The Psychotherapy and Trauma Lab at UMD includes two separate lines of research:

Psychotherapy. One line of research investigates why therapy/counseling "works." In other words, what mechanisms are responsible for client change. Of particular interest are the specific verbal and nonverbal behaviors and attitudes of the therapist that may impact psychotherapy process and outcome. What is it that successful therapist do that actually helps? Understanding which therapist factors are most important will hopefully contribute to improved training and therapeutic practice in the future. This line of work focusses on individual therapy for adults. Past research in this area have included therapist verbal responses (e.g., reflective listening, self-disclosures), vocal synchrony between the client and therapist, therapist speech patterns (including ratio of time listening versus speaking, speech rate, disfluencies, and interrupting the client), and language patterns. Other work has examined the phenomenon of clients dropping out of therapy as a signal of therapy quality as well as issues pertaining to training practices.
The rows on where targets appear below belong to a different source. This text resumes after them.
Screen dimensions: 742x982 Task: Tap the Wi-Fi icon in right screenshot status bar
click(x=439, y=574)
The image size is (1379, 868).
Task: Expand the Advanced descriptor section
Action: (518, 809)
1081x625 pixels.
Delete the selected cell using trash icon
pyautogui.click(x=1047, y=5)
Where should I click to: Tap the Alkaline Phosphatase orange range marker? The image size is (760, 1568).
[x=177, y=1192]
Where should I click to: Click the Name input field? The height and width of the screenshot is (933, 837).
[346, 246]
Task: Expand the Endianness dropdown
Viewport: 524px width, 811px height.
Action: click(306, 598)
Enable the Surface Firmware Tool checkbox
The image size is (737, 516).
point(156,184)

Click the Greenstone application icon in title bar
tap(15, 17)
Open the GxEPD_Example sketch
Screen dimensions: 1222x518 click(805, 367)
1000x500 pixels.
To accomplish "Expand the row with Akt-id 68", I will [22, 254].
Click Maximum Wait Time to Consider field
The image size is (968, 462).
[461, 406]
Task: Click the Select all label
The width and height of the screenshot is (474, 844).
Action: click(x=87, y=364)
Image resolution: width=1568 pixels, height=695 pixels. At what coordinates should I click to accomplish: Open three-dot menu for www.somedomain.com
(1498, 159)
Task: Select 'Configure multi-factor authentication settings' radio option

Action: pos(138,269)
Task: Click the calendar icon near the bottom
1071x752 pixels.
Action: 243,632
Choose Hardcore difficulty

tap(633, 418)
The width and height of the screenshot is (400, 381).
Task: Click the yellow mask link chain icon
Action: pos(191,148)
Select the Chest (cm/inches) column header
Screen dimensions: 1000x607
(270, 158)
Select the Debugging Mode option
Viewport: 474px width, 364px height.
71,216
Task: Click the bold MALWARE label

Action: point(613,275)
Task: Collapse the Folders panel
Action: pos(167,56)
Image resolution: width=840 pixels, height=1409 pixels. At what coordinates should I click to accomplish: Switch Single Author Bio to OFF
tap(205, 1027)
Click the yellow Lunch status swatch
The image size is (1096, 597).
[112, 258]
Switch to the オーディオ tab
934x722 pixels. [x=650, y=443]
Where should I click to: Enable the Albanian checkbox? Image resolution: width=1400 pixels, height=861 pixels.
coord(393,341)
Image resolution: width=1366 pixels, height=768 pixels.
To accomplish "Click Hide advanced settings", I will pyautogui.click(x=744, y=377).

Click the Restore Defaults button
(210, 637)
Trauma. Another line of research in this lab pertains to psychological trauma which refers to life threatening events (e.g., military combat, assault) or events involving a threat to one's bodily integrity (e.g., sexual abuse, torture). The focus of this research is on blame cognitions (e.g., self-blame, perpetrator blame, other blame) held by trauma survivors. Evidence suggests that social reactions of others may be internalized by trauma survivors and, as such, current projects have also extended to include victim blaming attitudes of outside observers as well as sexual offenders' denial of the offense and victim blaming. The aims of this line of research is to learn more about the development, function, maintenance, and processes of change for blame cognitions among trauma survivors. These efforts may one day help inform psychological treatments for trauma survivors.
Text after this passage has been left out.